ARTS & ENTERTAINMENT
White-collar rules

This much is clear: having a character complain about the sin of making money doesn't constitute a criticism of capitalism. It's doubly laughable when that character is, apparently, rich _ no, her parents are rich, maybe super rich. Evidence abounds in the sometimes funny, mostly shallow Thai film Yod Manut Ngoen Duen (Super Salary Man), released this week with a clear-eyed target of salaried earners who're awaiting the news of year-end bonus with a throbbing heart. In fact the film, disguised as a rebuke of the robotised mindset of white-collar existence, is a love ode to corporate mentality. Capitalism is bad, oh yeah, long live capitalism.

Yod Manut Ngoen Duen (Super Salary Man)

Starring Jessadaporn Pholdee, Natchalai Sukkamongkol, Sakuntala Tienpairoj. Directed by Virat Jengkongdee. In Thai with English subtitles.

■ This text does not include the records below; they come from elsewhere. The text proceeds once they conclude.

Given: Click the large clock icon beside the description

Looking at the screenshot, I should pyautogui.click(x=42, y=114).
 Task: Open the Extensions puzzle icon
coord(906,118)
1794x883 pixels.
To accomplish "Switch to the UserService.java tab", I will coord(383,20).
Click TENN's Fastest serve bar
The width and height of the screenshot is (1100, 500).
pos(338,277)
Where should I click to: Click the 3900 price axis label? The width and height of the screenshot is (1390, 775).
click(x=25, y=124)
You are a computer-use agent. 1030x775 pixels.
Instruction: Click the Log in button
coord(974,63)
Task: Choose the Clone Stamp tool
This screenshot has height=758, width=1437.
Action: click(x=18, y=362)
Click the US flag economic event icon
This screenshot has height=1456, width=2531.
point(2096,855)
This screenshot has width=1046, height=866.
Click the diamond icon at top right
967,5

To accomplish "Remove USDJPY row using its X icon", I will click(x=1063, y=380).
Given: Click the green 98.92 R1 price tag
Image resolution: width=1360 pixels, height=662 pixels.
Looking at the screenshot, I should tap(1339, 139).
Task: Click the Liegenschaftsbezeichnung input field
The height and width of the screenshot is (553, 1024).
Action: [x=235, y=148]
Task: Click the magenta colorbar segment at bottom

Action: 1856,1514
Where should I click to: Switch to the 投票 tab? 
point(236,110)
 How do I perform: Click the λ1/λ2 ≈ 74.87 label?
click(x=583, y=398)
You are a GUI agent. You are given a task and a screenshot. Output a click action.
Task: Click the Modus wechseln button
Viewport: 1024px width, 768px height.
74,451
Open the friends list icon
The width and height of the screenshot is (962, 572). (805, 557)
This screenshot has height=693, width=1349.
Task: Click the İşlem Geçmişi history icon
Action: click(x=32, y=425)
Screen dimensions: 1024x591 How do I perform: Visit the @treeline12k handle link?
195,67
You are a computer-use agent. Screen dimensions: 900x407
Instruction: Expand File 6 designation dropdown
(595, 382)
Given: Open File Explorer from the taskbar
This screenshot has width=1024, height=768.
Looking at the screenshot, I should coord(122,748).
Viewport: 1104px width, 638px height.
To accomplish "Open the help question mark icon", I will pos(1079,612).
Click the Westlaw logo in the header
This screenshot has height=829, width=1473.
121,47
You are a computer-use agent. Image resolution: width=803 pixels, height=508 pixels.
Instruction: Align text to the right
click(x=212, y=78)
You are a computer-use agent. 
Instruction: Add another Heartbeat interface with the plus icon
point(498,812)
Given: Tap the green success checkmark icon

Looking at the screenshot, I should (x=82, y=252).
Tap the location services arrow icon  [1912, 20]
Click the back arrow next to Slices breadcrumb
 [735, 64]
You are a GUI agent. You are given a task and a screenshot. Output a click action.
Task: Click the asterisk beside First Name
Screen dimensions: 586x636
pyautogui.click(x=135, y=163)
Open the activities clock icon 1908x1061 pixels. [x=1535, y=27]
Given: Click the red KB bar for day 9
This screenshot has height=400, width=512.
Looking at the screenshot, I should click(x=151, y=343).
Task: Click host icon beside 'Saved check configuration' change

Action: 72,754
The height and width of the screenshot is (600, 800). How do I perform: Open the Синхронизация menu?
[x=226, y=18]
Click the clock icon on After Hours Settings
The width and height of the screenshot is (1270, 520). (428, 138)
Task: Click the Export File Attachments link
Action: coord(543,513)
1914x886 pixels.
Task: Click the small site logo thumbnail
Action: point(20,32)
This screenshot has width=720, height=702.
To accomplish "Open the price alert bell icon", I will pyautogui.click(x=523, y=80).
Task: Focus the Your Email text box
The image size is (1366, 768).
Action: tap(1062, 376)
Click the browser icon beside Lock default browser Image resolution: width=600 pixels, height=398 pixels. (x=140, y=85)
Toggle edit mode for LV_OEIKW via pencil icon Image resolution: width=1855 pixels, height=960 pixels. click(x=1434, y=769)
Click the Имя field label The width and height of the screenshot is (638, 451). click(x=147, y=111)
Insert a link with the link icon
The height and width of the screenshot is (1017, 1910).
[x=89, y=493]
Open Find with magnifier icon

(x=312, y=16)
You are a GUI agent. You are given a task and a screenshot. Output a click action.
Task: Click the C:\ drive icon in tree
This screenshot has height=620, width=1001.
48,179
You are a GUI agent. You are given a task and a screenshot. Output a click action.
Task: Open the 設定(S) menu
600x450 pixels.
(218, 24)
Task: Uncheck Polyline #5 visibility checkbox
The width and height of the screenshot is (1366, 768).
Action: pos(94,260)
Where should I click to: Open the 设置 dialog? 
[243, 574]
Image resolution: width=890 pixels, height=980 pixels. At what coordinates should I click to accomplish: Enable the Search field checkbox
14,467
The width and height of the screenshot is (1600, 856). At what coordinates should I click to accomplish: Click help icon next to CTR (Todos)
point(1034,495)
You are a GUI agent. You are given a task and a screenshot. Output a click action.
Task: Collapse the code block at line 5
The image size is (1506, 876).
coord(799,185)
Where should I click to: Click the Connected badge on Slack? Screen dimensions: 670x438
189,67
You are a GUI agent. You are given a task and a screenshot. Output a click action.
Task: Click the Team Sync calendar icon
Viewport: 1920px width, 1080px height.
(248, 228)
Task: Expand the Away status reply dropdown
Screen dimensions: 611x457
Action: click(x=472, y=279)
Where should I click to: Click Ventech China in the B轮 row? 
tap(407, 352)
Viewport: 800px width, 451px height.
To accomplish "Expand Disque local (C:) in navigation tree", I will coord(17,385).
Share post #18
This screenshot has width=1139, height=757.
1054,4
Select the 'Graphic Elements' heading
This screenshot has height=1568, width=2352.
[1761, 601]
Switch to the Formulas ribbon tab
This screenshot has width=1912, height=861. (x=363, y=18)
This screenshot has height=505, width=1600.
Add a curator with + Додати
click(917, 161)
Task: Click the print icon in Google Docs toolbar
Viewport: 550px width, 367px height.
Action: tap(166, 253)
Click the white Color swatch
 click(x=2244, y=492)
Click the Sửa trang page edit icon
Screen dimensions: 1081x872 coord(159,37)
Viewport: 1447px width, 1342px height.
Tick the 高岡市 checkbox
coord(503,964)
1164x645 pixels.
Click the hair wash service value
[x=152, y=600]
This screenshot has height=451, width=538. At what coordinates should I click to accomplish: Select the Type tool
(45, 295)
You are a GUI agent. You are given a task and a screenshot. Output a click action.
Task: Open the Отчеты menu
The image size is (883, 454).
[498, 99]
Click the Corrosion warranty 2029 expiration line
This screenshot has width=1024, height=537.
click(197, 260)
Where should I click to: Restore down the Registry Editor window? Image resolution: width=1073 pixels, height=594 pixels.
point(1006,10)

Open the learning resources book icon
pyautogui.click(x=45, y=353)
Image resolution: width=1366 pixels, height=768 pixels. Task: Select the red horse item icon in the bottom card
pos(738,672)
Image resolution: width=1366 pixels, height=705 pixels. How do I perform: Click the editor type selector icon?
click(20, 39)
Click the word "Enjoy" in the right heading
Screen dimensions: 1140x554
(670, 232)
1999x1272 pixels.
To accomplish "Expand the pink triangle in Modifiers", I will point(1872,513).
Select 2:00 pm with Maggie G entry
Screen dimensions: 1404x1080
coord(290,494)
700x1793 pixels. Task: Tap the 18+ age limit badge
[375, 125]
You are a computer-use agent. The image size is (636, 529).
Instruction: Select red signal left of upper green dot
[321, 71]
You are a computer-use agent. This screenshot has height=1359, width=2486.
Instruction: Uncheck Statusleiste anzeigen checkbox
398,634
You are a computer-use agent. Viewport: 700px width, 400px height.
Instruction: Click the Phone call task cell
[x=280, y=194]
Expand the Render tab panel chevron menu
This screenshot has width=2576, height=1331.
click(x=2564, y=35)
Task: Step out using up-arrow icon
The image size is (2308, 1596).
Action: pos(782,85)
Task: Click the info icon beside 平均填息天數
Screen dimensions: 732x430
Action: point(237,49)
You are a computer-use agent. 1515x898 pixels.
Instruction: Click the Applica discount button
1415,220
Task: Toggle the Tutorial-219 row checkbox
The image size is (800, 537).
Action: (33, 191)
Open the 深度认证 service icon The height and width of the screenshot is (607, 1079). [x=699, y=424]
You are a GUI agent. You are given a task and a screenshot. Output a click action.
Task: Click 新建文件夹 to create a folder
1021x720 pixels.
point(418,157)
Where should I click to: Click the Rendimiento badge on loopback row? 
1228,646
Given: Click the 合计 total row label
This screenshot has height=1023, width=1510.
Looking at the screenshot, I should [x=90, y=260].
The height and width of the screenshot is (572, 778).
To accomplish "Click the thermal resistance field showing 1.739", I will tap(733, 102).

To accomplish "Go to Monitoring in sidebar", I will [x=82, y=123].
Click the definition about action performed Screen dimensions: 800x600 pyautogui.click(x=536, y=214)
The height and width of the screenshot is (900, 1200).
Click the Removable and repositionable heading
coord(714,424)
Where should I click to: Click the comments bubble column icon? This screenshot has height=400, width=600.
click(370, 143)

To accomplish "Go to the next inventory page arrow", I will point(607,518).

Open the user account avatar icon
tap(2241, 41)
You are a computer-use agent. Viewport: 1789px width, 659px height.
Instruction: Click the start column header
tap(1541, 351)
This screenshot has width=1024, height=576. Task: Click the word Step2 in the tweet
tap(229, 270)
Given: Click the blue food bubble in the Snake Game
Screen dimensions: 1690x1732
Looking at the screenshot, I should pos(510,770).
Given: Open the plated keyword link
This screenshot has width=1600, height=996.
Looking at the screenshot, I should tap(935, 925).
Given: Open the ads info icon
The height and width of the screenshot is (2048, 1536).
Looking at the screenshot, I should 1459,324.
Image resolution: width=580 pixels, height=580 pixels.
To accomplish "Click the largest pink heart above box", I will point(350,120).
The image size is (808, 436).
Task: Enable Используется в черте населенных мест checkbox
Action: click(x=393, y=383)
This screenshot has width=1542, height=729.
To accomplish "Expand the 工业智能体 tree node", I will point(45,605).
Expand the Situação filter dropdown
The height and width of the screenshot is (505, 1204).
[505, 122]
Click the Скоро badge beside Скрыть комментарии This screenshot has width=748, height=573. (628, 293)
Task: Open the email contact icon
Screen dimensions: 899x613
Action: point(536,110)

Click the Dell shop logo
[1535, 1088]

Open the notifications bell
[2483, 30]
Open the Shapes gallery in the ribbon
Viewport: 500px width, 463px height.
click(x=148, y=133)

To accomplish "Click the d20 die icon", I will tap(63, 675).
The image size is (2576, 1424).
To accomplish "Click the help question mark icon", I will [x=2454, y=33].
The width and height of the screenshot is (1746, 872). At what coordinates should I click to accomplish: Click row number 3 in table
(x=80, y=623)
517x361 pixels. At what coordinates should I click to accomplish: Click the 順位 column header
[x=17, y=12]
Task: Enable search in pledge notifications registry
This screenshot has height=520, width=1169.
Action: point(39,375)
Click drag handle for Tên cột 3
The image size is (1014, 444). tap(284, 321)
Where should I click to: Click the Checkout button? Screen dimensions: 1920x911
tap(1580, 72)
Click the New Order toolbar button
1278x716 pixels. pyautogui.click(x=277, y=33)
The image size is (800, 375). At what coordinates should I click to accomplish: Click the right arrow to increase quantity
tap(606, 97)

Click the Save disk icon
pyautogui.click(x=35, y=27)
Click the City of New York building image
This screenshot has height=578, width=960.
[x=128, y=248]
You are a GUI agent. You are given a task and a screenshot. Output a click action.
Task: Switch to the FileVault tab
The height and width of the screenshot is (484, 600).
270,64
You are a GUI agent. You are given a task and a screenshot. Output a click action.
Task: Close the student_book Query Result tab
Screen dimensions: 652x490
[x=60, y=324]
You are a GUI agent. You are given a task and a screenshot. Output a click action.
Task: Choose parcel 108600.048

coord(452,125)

Jessadaporn Pholdee, so handsome and monotonous, plays Pan, the marketing head who dishes out investment advice and takes pride in his money making obsession. He rules like a disciplinarian over a team made up of crummy-looking staff who're working round the clock to launch a new product _ a crummy-looking vitamin drink _ before the year-end, so the company's board will lavish them with a bonus. In comes the rich kid who "doesn't get how these people [meaning those poorer than her] can get up before dawn and get stuck in horrible traffic only to work in cramped cubicles all day". She, named Wai (Natchalai Sukkamongkol), wants everybody to lighten up and pursue their "dreams" _ hers is writing a comic book, which is way cooler than working in a cramped cubicle.

Of course, Wai and Pan will soon learn their lesson _ quickly, superficially, like the New Year's fireworks _ and then they'll go back to doing exactly what they wanted to do in the first place.

To be fair the movie is adequately entertaining, and the script, besides its heavy dependence on stereotypes and generalisation, knows when to hit the nail on the head and milks its big message, namely, toil away for your companies, brothers and sisters, because there's something bigger, higher, more satisfyingly redemptive than your year-end bonus. Nothing wrong with that, and I even welcome the fact that we have a film about the workplace, which is rare here. But the way the movie exaggerates and then romanticises white-collar life, or necessity, as well as the way it glorifies the so-called "indie" lifestyle, which sounds more and more like soap-opera jargon these days, is something close to patronisation.

And because the characters represent preconceived ideas, rather than real people, I find it hard to cheer along with them despite the fact that I'm writing this in a cramped cubicle anxiously waiting for my year-end bonus, too.